SUPPLIED INFORMATION =>

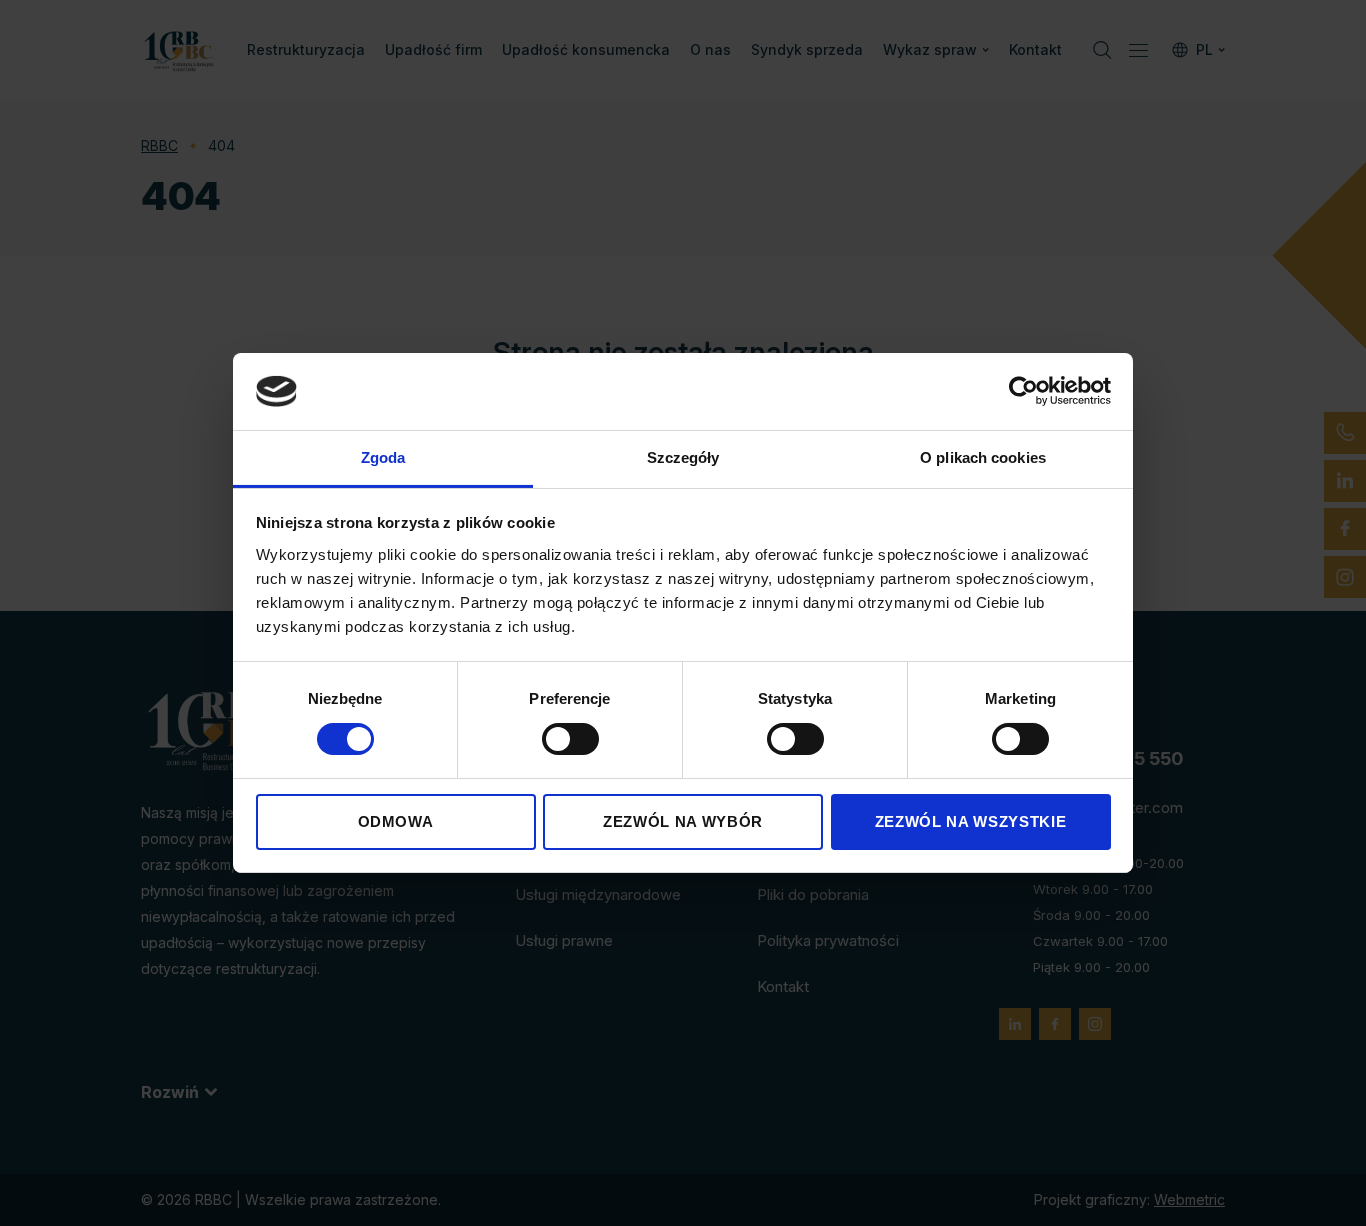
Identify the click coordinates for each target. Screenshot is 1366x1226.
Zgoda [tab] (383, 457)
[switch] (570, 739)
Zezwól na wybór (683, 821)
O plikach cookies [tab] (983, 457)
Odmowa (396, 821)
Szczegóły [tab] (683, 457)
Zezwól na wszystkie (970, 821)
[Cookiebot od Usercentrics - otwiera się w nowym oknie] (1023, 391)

* * *

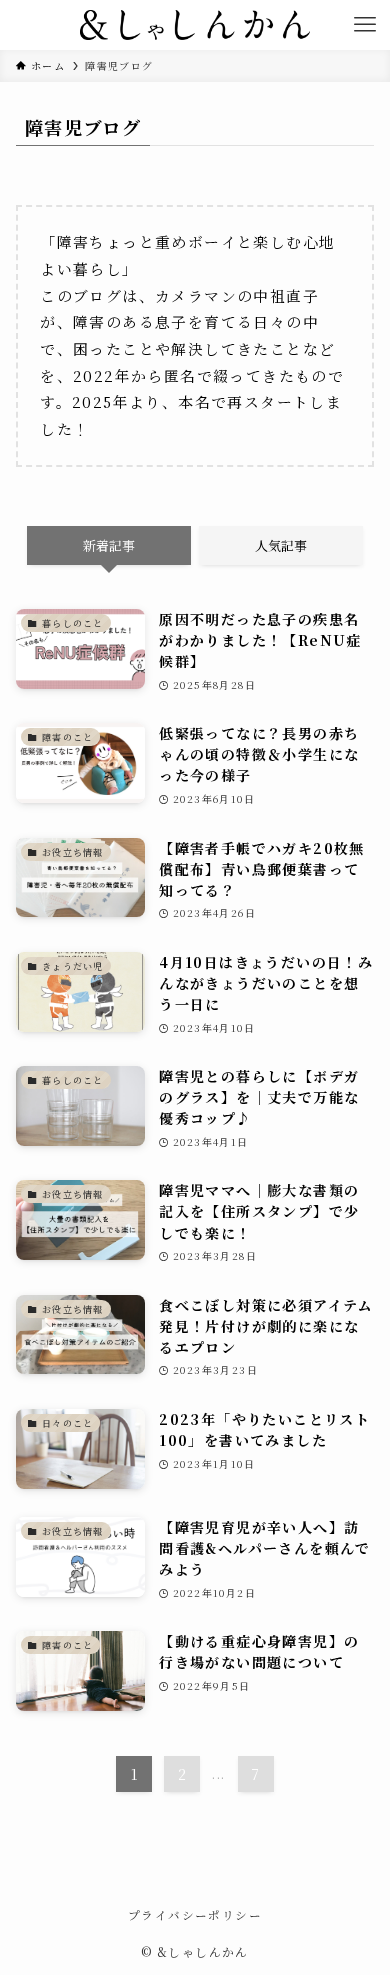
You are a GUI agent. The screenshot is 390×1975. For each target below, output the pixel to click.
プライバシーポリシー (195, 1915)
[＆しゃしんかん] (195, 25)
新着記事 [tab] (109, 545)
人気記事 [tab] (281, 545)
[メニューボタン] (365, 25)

==

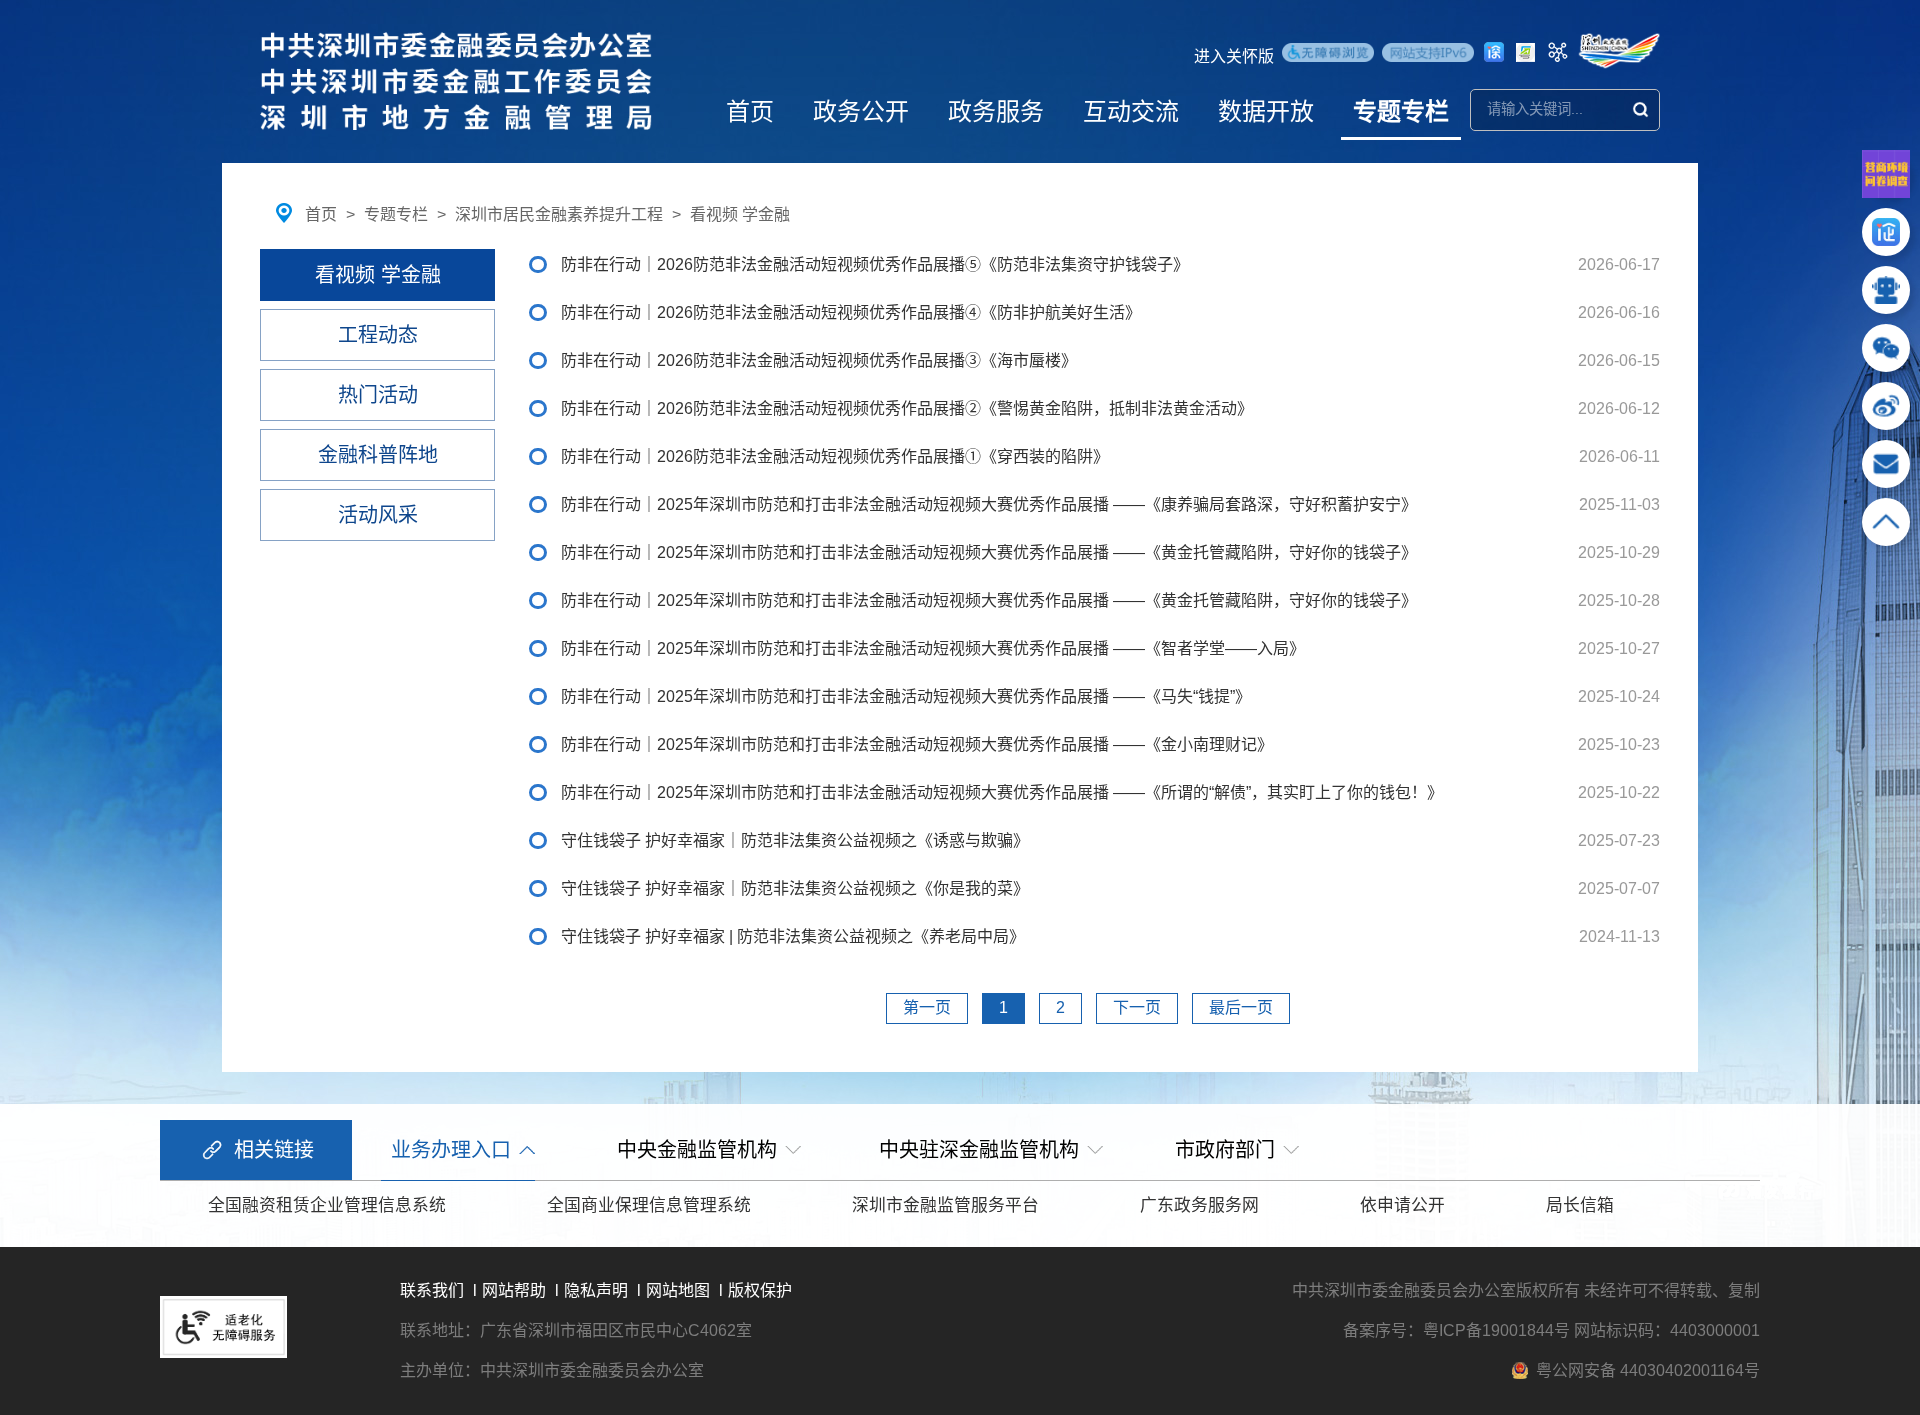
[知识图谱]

WHAT IS EXPECTED =>
Word for word, restate the lines of the listing above starting at the line with "Identify the click" and ending at the line with "[Cookiebot od Usercentrics", and nothing outside them.

SOLUTION BELOW =>
Identify the click coordinates for each target. Screenshot is 1366x1226.
Zgoda [tab] (383, 457)
[switch] (570, 739)
Zezwól na wybór (683, 821)
O plikach cookies [tab] (983, 457)
Odmowa (396, 821)
Szczegóły [tab] (683, 457)
Zezwól na wszystkie (970, 821)
[Cookiebot od Usercentrics - otwiera się w nowym oknie] (1023, 391)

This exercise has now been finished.